● RECORDS SHOWN
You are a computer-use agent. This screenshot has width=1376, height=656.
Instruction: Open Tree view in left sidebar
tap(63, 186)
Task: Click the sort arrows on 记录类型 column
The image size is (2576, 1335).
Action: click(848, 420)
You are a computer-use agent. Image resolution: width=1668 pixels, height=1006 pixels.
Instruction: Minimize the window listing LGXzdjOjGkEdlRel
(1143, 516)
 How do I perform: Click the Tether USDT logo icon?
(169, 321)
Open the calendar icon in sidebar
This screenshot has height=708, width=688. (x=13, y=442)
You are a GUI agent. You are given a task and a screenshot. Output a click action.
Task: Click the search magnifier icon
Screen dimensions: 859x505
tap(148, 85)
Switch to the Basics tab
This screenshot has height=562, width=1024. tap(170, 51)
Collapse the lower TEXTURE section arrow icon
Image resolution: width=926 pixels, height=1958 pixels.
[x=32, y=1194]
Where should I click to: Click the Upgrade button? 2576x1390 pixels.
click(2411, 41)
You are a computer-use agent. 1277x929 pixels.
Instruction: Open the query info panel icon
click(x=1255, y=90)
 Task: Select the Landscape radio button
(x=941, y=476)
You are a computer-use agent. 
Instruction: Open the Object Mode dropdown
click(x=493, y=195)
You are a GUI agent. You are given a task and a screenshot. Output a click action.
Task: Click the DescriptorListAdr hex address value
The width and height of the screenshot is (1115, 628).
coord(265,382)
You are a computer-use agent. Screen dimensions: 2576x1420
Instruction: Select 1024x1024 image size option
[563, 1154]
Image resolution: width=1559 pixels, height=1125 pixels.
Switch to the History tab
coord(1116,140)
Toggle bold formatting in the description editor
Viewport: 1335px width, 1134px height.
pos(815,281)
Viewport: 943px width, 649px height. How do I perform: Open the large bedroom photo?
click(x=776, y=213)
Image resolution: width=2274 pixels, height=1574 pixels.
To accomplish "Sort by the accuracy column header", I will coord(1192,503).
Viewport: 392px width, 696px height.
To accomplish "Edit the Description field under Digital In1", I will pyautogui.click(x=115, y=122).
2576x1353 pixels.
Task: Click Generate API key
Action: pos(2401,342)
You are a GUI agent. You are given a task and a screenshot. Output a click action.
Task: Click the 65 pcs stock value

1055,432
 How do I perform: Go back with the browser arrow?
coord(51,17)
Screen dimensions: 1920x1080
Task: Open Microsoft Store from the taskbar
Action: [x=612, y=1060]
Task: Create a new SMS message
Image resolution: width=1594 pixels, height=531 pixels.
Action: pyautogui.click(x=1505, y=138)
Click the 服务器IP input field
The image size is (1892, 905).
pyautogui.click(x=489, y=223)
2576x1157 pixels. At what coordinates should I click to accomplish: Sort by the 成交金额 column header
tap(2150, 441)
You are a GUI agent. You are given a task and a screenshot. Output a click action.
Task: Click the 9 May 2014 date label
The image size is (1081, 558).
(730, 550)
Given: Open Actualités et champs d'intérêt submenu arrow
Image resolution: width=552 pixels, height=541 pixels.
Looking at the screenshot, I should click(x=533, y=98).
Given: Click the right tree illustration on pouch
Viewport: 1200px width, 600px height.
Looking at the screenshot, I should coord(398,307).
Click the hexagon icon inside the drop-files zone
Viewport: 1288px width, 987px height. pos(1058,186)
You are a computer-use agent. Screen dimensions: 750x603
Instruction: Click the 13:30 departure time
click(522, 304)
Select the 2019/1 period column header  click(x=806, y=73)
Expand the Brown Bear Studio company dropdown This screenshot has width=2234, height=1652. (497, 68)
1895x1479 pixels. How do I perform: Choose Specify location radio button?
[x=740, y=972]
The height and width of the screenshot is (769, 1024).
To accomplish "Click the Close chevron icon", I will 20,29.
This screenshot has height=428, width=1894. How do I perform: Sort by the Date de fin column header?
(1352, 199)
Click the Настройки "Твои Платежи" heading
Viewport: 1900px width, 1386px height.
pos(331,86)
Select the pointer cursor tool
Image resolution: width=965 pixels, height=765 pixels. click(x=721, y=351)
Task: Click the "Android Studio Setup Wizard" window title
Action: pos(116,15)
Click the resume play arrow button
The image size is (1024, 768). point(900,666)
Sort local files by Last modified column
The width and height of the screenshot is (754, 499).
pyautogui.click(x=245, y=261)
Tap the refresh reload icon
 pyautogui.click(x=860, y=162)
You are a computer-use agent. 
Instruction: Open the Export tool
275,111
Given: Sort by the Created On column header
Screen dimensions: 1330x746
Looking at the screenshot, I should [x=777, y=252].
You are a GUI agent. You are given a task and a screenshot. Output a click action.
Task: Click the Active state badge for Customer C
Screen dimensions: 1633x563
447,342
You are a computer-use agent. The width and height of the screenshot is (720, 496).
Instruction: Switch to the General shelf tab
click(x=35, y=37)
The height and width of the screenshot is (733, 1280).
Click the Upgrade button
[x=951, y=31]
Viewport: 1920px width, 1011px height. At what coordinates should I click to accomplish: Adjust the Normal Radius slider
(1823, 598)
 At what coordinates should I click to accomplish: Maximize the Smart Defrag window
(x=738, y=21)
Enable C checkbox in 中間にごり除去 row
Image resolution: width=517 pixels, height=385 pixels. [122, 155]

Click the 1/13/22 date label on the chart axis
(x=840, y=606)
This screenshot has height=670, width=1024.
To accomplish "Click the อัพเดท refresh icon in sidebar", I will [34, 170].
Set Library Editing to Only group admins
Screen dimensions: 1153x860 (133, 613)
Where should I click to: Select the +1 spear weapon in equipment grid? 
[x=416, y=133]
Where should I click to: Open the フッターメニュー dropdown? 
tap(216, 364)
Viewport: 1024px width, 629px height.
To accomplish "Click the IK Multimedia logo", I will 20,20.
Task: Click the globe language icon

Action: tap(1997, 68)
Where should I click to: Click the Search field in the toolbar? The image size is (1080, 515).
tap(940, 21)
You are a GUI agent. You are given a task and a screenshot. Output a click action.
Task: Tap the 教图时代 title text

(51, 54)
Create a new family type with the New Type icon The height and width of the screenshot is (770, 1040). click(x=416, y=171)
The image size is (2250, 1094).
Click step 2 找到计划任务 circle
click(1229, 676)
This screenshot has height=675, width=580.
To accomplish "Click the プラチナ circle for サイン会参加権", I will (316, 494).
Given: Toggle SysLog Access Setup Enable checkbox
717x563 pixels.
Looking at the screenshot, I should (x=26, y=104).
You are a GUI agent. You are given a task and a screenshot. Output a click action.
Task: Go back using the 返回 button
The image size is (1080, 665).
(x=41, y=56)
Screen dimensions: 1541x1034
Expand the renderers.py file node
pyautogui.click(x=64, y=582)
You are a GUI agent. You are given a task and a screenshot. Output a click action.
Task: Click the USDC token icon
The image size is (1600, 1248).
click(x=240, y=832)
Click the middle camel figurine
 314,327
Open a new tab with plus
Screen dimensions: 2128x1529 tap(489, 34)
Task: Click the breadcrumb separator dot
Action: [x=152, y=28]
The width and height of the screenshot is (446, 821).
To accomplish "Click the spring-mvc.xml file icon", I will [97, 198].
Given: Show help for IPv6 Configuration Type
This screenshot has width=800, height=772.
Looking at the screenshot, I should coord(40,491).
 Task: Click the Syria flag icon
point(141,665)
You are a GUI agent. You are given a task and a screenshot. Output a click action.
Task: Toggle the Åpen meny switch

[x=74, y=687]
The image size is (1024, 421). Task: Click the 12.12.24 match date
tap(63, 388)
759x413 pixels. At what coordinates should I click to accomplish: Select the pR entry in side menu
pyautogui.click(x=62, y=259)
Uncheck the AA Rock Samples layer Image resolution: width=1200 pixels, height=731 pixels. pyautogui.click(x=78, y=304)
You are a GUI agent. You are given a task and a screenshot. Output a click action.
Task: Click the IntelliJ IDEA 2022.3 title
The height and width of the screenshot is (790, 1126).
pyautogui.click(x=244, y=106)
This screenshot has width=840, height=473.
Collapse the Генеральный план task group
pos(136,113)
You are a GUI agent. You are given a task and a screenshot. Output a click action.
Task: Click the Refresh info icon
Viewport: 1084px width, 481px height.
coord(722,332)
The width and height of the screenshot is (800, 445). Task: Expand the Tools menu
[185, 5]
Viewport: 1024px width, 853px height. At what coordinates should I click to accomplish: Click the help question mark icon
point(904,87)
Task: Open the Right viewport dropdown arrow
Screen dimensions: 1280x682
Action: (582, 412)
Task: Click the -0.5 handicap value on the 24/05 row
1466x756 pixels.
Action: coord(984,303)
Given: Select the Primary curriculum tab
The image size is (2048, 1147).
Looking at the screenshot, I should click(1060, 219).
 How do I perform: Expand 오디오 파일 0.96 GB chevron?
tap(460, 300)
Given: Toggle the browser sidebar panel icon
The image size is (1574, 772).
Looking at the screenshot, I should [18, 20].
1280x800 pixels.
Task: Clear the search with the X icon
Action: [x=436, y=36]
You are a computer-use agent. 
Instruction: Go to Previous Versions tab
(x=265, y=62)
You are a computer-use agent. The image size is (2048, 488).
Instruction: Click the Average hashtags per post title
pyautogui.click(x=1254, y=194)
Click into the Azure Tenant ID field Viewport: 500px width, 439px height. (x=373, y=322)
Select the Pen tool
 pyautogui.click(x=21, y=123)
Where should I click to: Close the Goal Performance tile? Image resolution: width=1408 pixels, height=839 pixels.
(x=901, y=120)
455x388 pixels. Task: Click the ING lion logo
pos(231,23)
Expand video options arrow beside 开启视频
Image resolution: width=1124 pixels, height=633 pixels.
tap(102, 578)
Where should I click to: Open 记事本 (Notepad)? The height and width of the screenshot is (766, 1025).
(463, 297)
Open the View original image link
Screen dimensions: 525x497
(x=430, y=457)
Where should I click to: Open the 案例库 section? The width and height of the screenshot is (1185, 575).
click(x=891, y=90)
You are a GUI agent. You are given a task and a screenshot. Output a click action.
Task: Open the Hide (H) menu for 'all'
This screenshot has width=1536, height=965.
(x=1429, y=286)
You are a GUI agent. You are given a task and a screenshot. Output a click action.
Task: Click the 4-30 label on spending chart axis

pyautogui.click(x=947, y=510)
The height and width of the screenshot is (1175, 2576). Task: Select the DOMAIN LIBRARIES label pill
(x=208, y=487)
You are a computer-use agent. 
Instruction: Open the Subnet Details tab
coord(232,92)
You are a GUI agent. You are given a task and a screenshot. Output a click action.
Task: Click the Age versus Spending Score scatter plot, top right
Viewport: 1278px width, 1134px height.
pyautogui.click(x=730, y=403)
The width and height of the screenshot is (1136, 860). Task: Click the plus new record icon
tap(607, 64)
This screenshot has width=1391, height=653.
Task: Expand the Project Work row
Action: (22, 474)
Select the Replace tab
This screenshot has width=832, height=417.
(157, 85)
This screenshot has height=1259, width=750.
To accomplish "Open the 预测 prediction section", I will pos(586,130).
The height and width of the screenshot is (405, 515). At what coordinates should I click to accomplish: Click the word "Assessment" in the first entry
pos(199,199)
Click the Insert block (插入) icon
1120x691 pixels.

● TO BE DONE
Can you copy out the records word for word, starting at the line that contains "Where should I click to: Click the Upgrade" and stopping after the line that contains "tap(2150, 441)"?

● ANSWER TO THIS PROBLEM
Where should I click to: Click the Upgrade button? 2576x1390 pixels.
click(2411, 41)
You are a computer-use agent. 1277x929 pixels.
Instruction: Open the query info panel icon
click(x=1255, y=90)
 Task: Select the Landscape radio button
(x=941, y=476)
You are a computer-use agent. 
Instruction: Open the Object Mode dropdown
click(x=493, y=195)
You are a GUI agent. You are given a task and a screenshot. Output a click action.
Task: Click the DescriptorListAdr hex address value
The width and height of the screenshot is (1115, 628).
coord(265,382)
You are a computer-use agent. Screen dimensions: 2576x1420
Instruction: Select 1024x1024 image size option
[563, 1154]
Image resolution: width=1559 pixels, height=1125 pixels.
Switch to the History tab
coord(1116,140)
Toggle bold formatting in the description editor
Viewport: 1335px width, 1134px height.
pos(815,281)
Viewport: 943px width, 649px height. How do I perform: Open the large bedroom photo?
click(x=776, y=213)
Image resolution: width=2274 pixels, height=1574 pixels.
To accomplish "Sort by the accuracy column header", I will coord(1192,503).
Viewport: 392px width, 696px height.
To accomplish "Edit the Description field under Digital In1", I will pyautogui.click(x=115, y=122).
2576x1353 pixels.
Task: Click Generate API key
Action: pos(2401,342)
You are a GUI agent. You are given a task and a screenshot. Output a click action.
Task: Click the 65 pcs stock value

1055,432
 How do I perform: Go back with the browser arrow?
coord(51,17)
Screen dimensions: 1920x1080
Task: Open Microsoft Store from the taskbar
Action: [x=612, y=1060]
Task: Create a new SMS message
Image resolution: width=1594 pixels, height=531 pixels.
Action: pyautogui.click(x=1505, y=138)
Click the 服务器IP input field
The image size is (1892, 905).
pyautogui.click(x=489, y=223)
2576x1157 pixels. At what coordinates should I click to accomplish: Sort by the 成交金额 column header
tap(2150, 441)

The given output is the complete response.